§ THE TASK:
Copy the passage about David Lorge Parnas from "Canadian software engineer" to "to software design.", inclusive.
***** EXCERPTED PASSAGE
Canadian software engineer

David Lorge Parnas (born February 10, 1941) is a Canadian early pioneer of software engineering, who developed the concept of information hiding in modular programming, which is an important element of object-oriented programming today. He is also noted for his advocacy of precise documentation.

==Life==
Parnas earned his PhD at Carnegie Mellon University in electrical engineering. Parnas also earned a professional engineering license in Canada and was one of the first to apply traditional engineering principles to software design.
He worked there as a professor for many years. He also taught at the University of North Carolina at Chapel Hill (U.S.), at the Department of Computer Science of the Technische Universität Darmstadt (Germany), the University of Victoria (British Columbia, Canada), Queen's University in Kingston, Ontario, McMaster University in Hamilton, Ontario, and University of Limerick (Ireland).
**********
***** LISTED ENTRIES
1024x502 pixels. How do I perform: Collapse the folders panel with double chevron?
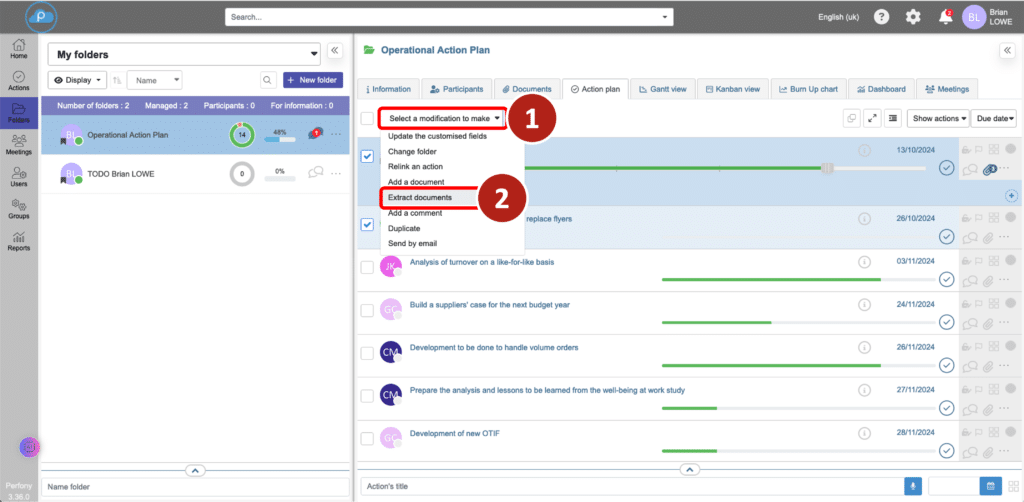tap(335, 51)
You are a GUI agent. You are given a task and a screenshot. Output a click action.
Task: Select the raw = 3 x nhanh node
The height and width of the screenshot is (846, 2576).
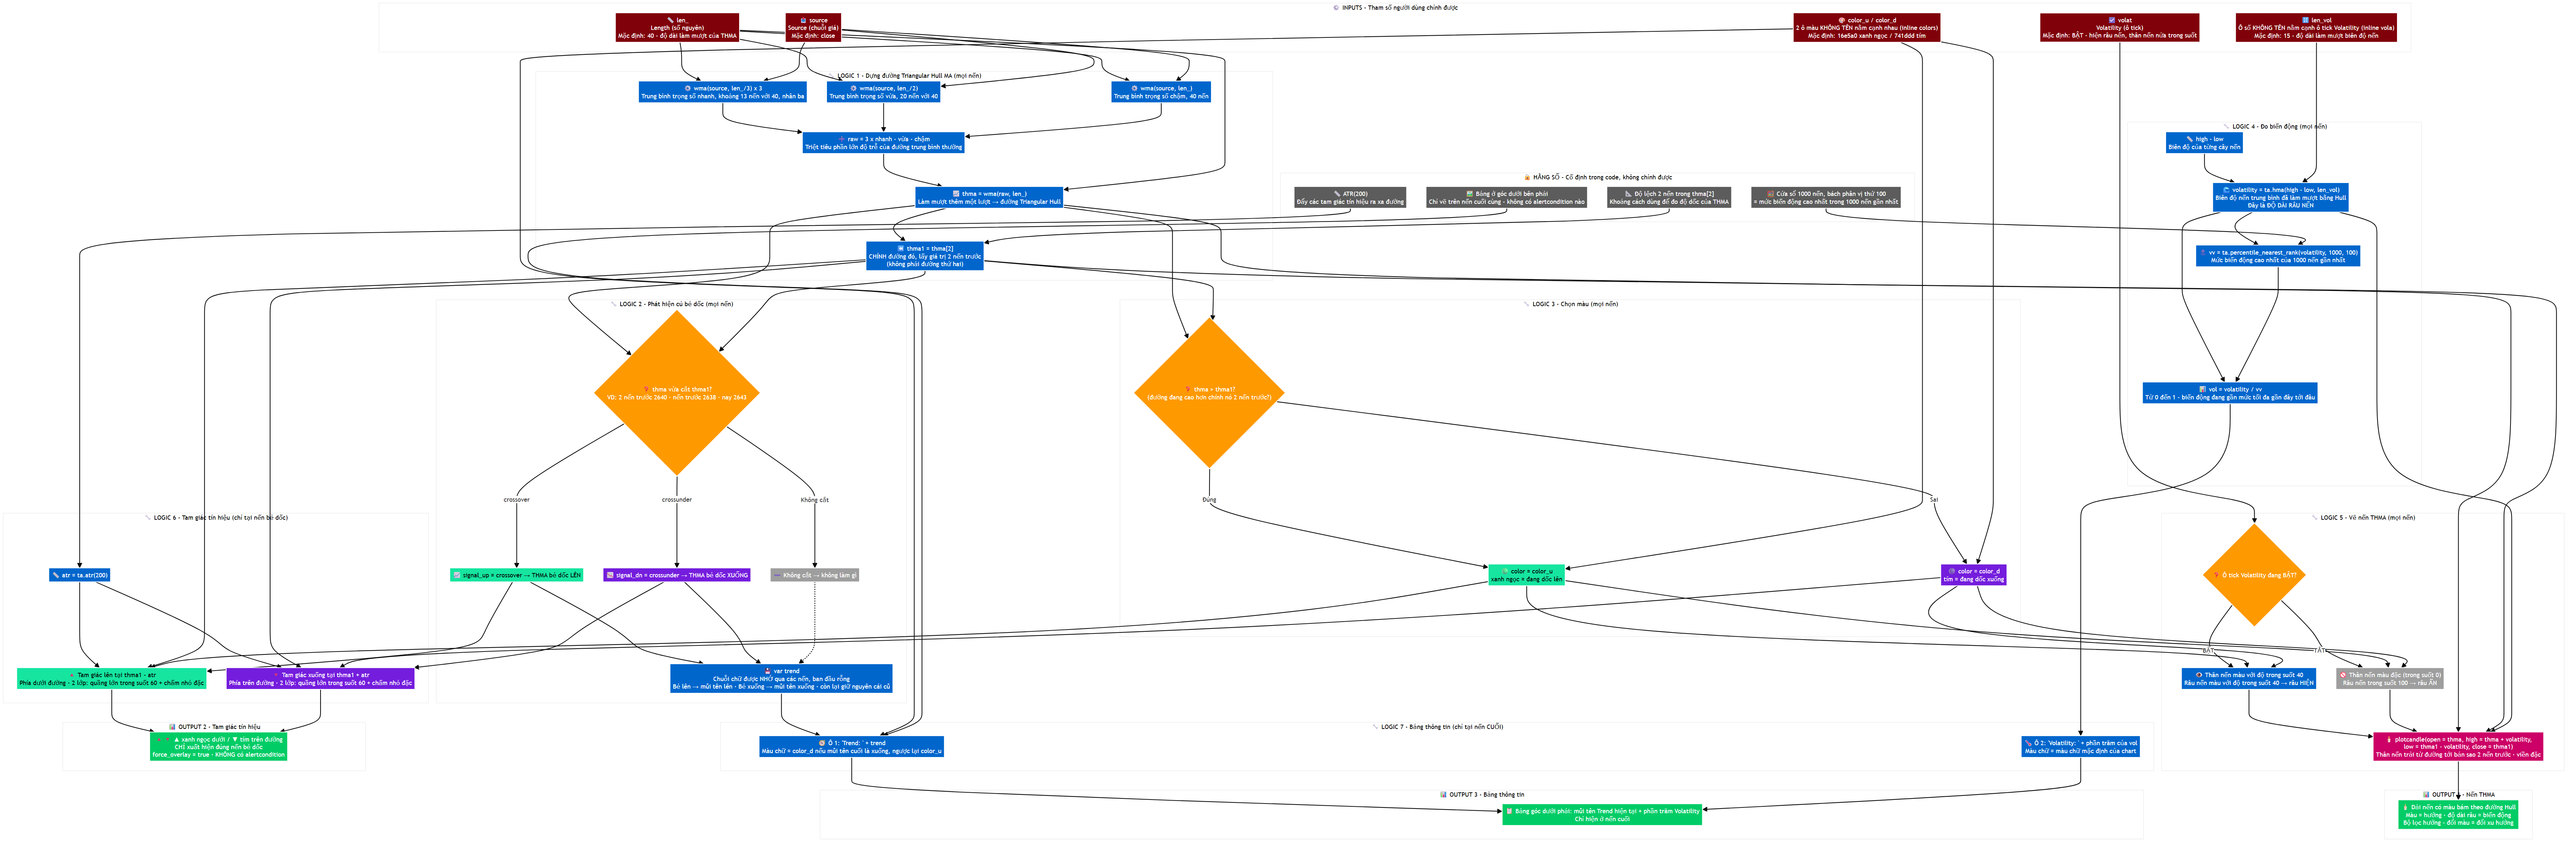pyautogui.click(x=883, y=143)
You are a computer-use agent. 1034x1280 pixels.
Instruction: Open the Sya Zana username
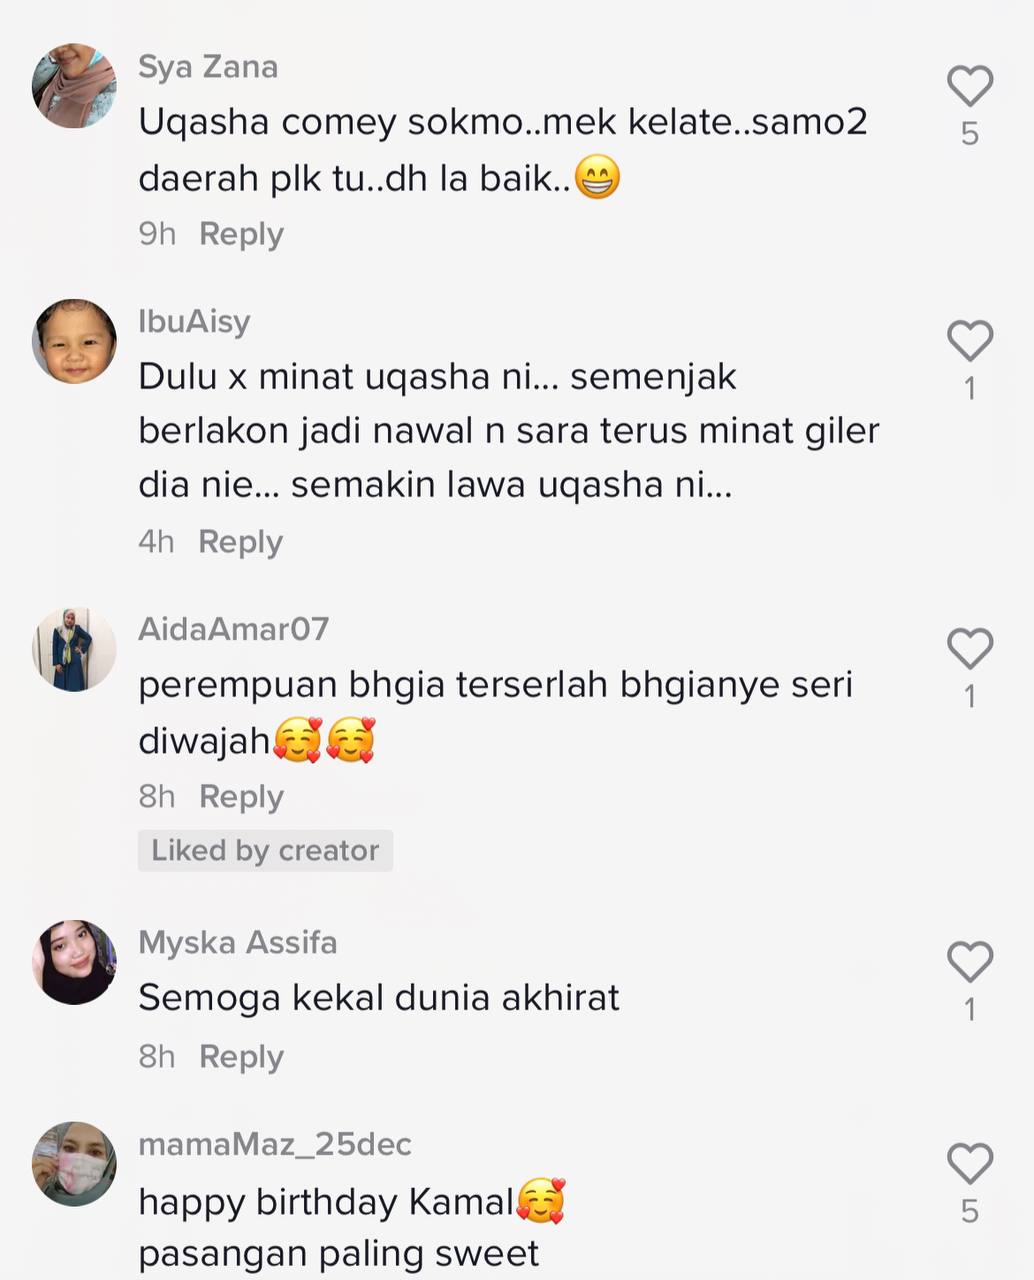pos(208,67)
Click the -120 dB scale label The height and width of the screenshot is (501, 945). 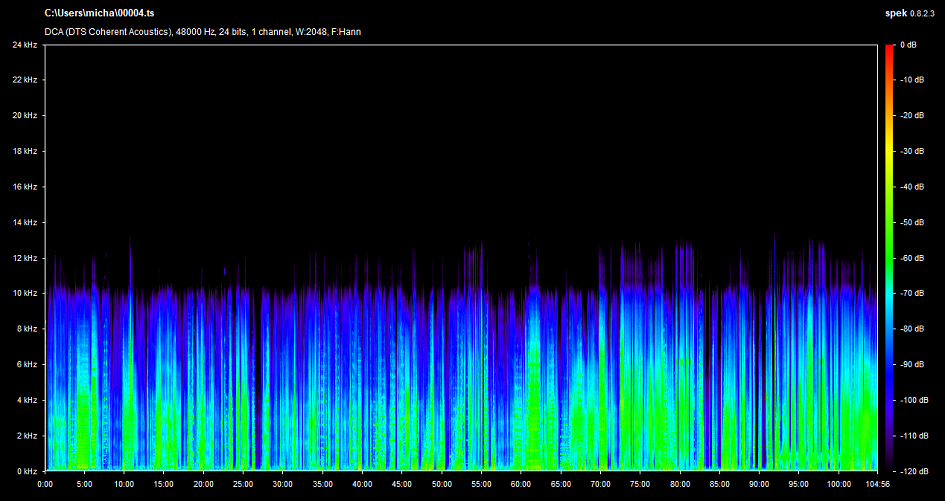913,470
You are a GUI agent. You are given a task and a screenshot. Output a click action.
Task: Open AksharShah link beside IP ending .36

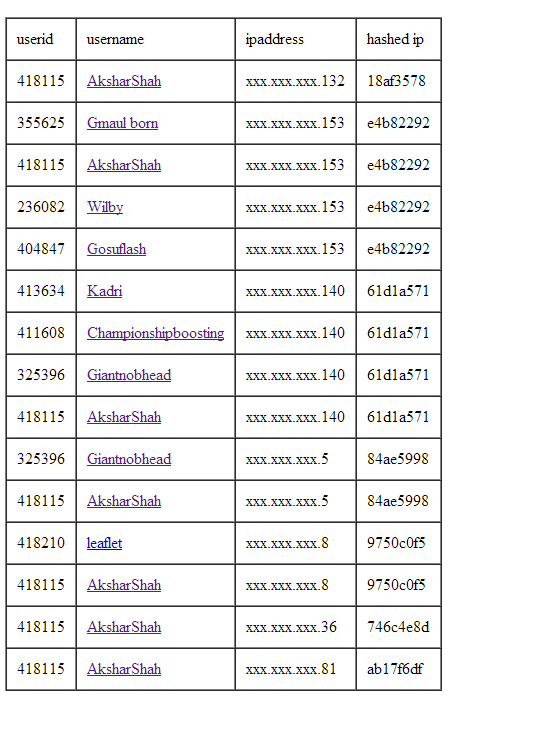(x=124, y=627)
**********
§ YOUR RESPONSE:
Canadian software engineer

David Lorge Parnas (born February 10, 1941) is a Canadian early pioneer of software engineering, who developed the concept of information hiding in modular programming, which is an important element of object-oriented programming today. He is also noted for his advocacy of precise documentation.

==Life==
Parnas earned his PhD at Carnegie Mellon University in electrical engineering. Parnas also earned a professional engineering license in Canada and was one of the first to apply traditional engineering principles to software design.